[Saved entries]
Start of Block
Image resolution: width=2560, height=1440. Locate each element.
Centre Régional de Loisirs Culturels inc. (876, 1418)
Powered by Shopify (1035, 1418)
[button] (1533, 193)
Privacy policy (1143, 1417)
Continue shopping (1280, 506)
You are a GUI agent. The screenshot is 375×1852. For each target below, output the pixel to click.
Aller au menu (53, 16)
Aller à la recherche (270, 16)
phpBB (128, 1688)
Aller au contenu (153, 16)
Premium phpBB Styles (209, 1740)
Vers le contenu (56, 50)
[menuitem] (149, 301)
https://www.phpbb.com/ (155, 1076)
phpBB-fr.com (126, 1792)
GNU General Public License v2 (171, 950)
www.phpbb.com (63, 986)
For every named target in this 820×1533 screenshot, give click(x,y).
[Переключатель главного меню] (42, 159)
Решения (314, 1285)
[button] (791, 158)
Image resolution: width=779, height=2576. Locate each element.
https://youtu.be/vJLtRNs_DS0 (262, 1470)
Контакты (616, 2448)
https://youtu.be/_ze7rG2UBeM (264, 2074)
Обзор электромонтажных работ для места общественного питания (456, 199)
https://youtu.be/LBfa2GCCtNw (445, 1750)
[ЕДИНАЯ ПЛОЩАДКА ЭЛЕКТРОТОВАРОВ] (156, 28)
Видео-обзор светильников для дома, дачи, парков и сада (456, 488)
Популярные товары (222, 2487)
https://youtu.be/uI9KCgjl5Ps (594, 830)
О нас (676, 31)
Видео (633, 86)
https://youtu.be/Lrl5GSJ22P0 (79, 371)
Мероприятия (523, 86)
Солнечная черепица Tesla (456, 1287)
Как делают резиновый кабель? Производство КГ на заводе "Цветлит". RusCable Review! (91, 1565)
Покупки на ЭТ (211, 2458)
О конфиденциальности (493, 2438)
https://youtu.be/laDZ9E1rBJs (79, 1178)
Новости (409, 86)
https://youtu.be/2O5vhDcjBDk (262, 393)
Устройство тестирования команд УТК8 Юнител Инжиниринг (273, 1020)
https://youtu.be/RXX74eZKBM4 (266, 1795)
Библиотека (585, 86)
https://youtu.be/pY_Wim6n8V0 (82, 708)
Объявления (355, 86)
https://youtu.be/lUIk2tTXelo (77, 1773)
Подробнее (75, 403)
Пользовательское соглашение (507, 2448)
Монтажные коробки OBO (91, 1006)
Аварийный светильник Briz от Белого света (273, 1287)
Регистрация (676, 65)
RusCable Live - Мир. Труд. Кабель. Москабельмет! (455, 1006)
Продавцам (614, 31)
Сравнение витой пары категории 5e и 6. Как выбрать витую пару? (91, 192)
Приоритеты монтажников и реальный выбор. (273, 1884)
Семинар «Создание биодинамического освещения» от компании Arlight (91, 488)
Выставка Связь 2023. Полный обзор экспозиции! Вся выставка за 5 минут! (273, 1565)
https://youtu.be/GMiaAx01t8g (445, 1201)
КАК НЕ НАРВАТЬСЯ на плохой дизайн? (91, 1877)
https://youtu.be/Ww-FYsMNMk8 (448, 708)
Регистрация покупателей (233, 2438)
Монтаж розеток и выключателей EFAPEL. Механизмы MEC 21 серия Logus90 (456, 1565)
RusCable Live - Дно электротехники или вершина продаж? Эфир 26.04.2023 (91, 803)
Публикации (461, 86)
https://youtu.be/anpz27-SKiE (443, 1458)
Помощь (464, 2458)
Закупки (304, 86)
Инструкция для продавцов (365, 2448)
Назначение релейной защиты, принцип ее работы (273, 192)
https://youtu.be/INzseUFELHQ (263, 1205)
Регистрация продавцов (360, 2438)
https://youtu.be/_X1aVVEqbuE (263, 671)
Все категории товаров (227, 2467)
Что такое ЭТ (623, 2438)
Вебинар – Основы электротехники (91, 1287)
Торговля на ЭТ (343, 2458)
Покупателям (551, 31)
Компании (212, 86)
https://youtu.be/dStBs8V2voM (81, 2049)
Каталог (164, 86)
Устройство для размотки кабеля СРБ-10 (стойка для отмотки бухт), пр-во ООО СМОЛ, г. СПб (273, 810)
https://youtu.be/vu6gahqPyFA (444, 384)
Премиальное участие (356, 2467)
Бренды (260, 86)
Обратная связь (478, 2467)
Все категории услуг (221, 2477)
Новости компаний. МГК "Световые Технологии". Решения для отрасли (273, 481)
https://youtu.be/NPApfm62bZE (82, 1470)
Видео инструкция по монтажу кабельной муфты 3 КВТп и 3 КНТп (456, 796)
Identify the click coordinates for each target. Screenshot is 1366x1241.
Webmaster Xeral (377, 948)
End of Block
INSTRUCTIONS TO FOLLOW: Your answer should be a number only: the count of lines above in which the string "Новости" appears.

SOLUTION BELOW: 2